In summary, I would say we're all someones. If we identify a problem, we can all plausibly, I think, have much more impact than we realise if we really pull together a plan and put some back and persistence in behind it. Thank you.

If we identify a problem, we can all plausibly, I think, have much more impact than we realise if we really pull together a plan and put some back and persistence in behind it.

Q&A

Thank you, Mark. We have time for a few questions. The first question is from Scott. What are one or two surprising or unexpected insights you had in managing a departmental change to use Posit products, asking from an organisation going through a similar process?

Actually, some of the more surprising things were just recently when we looked to test some options. Could we more tightly integrate Snowflake and Posit Workbench, for example, to reduce that credential overhead of one cloud thing talking to another cloud thing? We've had some success to that, and I think that's part of our where we'll go in the future. You've got to be quite clear on what your requirements are. For example, Connect in Snowflake at the moment doesn't allow for public-facing products, dashboards, etc. That's a key piece of what we do. Just be clear on your requirements and you'll find the right tool and you'll find the right combination of tools.
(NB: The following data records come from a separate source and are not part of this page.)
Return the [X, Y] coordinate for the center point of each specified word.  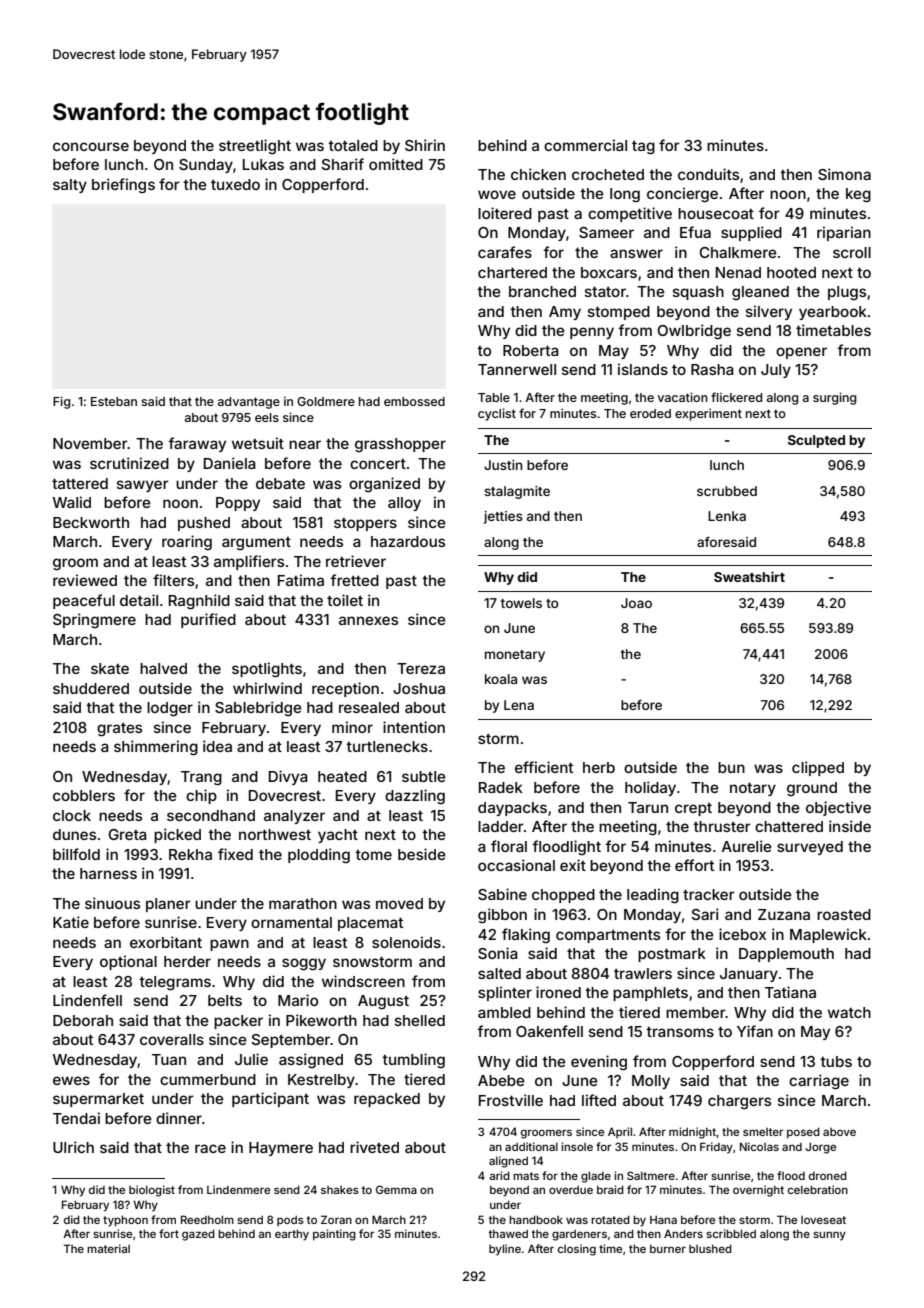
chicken [538, 174]
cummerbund [208, 1079]
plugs [847, 293]
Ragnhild [199, 602]
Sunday [206, 166]
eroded [650, 413]
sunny [829, 1236]
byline [505, 1250]
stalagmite [517, 492]
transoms [680, 1032]
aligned [508, 1162]
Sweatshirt [749, 576]
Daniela [230, 463]
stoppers [365, 524]
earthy [292, 1235]
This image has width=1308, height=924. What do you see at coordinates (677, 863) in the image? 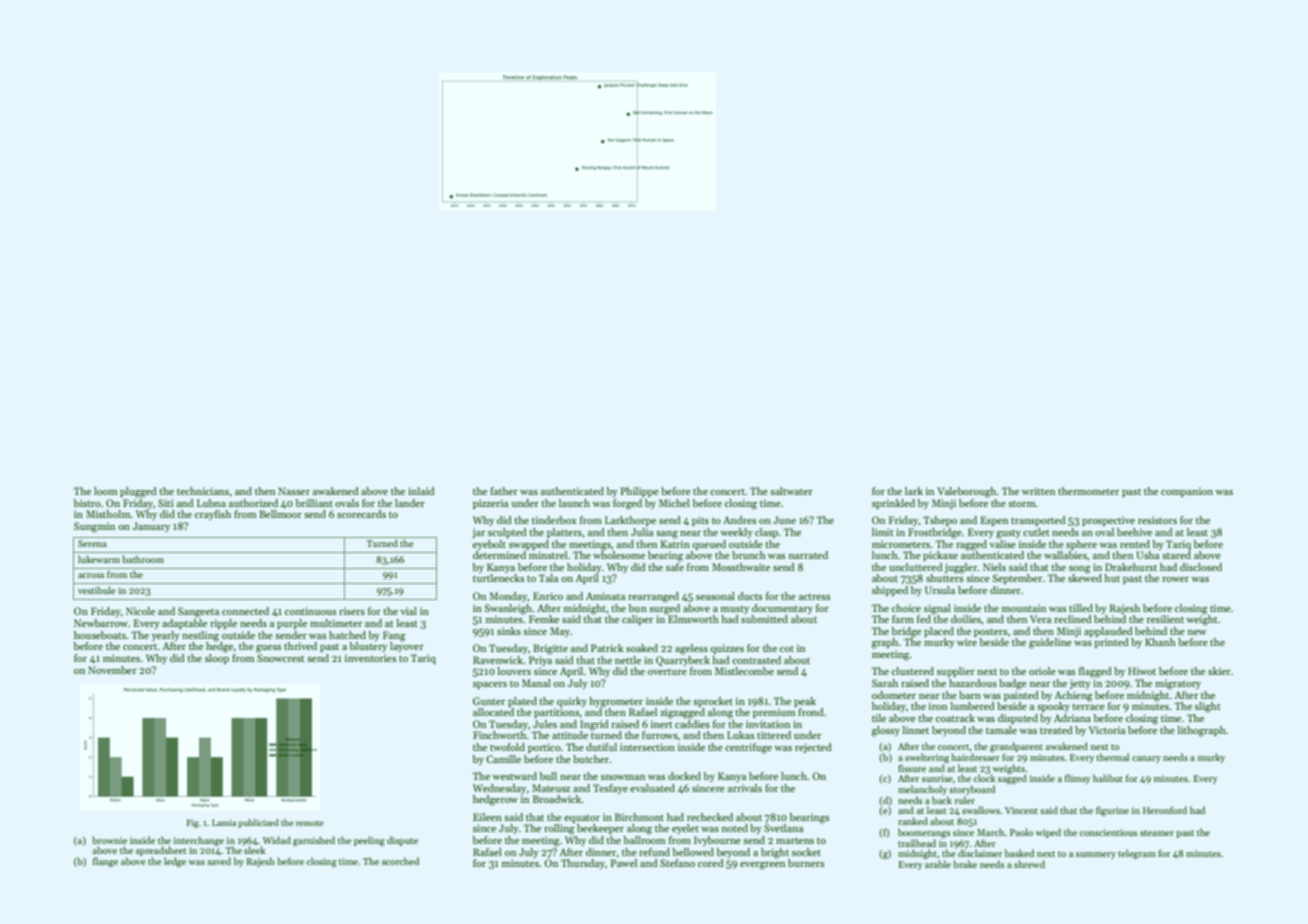
I see `Stefano` at bounding box center [677, 863].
Another question from Jorge. What advantages are there in using Posit Workbench for cloud computing versus using Snowflake or Databricks? If it's just aggregation, filtering, etc., you can push a lot of that compute back to Snowflake, but when you want to do simulation based stuff, there's some things that you can't push back to Snowflake because it's not designed to do that. Where possible, absolutely push it back to Snowflake. I think that's the most efficient and cost-effective way for the data compute, but for the simulation or more complex stuff, you're still going to need a chunky thing on the other end. It depends on what your needs are.